If a nonprofit organization is organized and operated for charitable purposes, it may qualify for tax exemption under Section 501(c)(3) of the Internal Revenue Code. On the other hand, if a nonprofit is organized to promote the common business interests of its members and does not engage in regular business activities that are typically carried on for profit, it may be exempt under Section 501(c)(6) of the Code.
However, some organizations may have both charitable and business-related goals. For example, a medical association may aim to improve public health policy and provide educational materials to the public and its members, as well as offer business tips and networking events to its members. In such cases, it may be unclear which tax-exemption classification is appropriate.
To make the determination, the organization should consider whether its primary purpose is to benefit its members or the general public.
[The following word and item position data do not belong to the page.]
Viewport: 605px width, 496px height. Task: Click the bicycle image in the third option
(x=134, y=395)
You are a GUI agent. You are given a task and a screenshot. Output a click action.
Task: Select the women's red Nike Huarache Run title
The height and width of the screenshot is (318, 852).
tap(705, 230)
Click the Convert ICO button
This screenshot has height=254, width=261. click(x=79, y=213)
If it primarily benefits its members, it would likely qualify for tax exemption under 501(c)(6). Otherwise, it may qualify under 501(c)(3).
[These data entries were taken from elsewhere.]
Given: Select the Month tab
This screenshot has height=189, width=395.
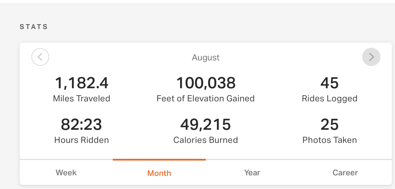Looking at the screenshot, I should [159, 173].
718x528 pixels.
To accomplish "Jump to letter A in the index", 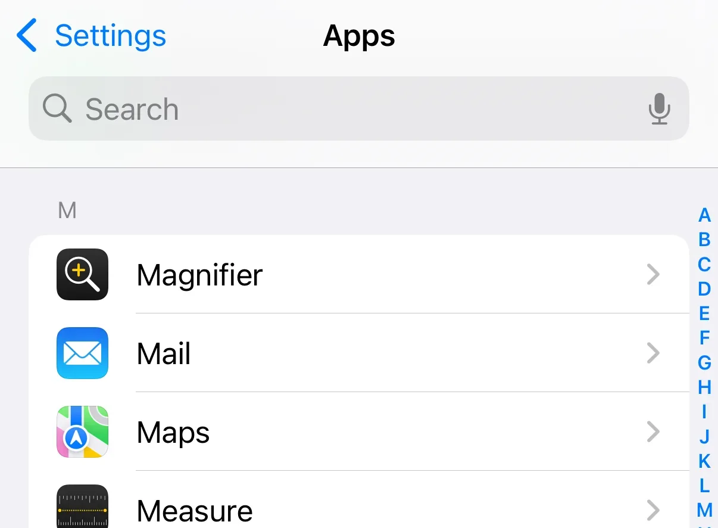I will coord(704,216).
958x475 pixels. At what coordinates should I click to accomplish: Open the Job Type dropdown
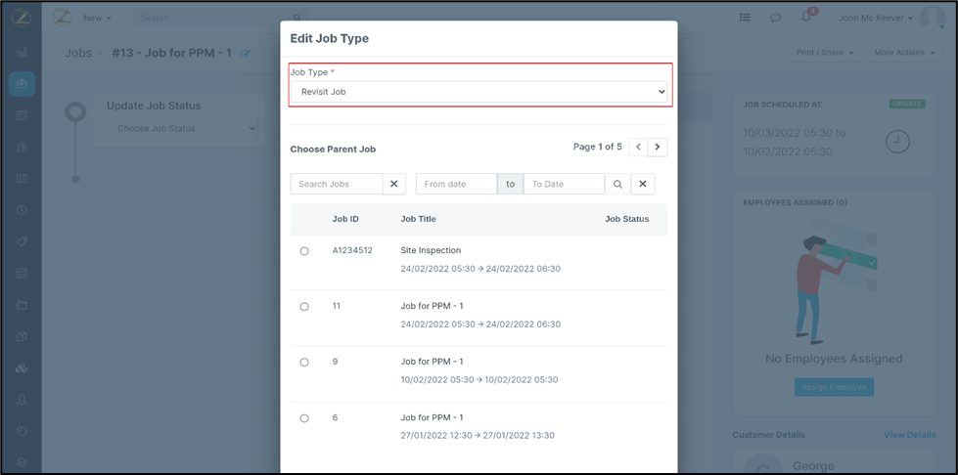tap(479, 92)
It’s important to note that both 501(c)(3) and 501(c)(6) organizations are exempt from federal income taxes on income related to their exempt purposes. However, 501(c)(3) organizations are limited to certain exempt purposes, such as charitable, educational, religious, scientific, and literary purposes. In contrast, 501(c)(6) organizations aim to promote the common business interests of their members.
Additionally, contributions to 501(c)(3) organizations are generally tax-deductible, while contributions to 501(c)(6) organizations are not. However, payments of dues to 501(c)(6) organizations may be deductible as ordinary and necessary business expenses.
501(c)(3) organizations are generally prohibited from engaging in political campaign intervention activities, while 501(c)(6) organizations may do so as long as it is not their primary activity.
Overall, each organization’s tax-exemption classification is specific to its unique circumstances, and several key considerations should be evaluated to determine the appropriate classification.